§ Required work:
Return every line of the rows below that contains the word "action", copied without change.

§ Provided entries:
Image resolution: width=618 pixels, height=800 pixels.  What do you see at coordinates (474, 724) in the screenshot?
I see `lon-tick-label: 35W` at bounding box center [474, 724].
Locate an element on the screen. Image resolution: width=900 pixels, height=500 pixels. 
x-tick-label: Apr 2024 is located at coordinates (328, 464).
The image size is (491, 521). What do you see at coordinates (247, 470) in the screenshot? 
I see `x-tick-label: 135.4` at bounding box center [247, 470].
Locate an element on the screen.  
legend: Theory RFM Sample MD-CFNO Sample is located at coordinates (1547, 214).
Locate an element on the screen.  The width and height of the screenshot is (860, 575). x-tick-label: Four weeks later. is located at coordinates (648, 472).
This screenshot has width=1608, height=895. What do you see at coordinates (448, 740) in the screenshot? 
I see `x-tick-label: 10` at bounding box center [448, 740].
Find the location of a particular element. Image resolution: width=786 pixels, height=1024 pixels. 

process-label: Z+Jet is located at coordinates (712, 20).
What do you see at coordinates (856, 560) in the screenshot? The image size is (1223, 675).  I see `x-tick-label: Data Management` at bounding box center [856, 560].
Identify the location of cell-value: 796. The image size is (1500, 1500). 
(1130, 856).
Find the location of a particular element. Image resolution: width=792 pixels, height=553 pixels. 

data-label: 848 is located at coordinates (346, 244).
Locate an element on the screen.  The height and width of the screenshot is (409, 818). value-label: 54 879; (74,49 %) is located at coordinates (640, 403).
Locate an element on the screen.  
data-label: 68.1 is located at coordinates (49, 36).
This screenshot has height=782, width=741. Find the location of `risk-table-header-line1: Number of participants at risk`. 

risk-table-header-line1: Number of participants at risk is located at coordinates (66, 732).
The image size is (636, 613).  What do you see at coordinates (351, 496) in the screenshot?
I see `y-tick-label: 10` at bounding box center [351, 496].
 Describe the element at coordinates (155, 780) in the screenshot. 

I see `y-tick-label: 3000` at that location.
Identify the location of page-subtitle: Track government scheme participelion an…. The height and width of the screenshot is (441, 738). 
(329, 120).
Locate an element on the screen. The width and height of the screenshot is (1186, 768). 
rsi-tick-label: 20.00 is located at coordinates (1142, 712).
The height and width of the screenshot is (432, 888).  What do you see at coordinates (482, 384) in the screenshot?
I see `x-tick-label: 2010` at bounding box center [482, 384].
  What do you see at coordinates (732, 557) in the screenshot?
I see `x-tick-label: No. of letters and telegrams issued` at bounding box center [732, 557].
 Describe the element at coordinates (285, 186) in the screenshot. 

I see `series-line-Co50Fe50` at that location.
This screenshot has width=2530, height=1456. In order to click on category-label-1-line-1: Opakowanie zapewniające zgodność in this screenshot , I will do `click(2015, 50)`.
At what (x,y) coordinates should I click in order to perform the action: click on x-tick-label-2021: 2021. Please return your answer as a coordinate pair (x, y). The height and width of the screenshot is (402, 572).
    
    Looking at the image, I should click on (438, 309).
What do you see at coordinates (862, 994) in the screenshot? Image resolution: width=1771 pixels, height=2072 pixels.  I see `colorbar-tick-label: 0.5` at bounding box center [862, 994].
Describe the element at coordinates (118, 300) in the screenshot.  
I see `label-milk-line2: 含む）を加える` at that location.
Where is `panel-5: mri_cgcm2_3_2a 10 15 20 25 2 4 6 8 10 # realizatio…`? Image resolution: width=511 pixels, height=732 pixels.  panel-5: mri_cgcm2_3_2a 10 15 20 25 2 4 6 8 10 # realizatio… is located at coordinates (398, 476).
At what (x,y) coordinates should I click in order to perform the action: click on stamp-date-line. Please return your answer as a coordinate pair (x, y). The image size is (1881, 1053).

§ Solution:
At what (x,y) coordinates should I click in order to perform the action: click on x-tick-label-2021: 2021. Please return your answer as a coordinate pair (x, y). The height and width of the screenshot is (402, 572).
At what (x,y) coordinates should I click in order to perform the action: click on stamp-date-line. Please return your answer as a coordinate pair (x, y). The image size is (1881, 1053).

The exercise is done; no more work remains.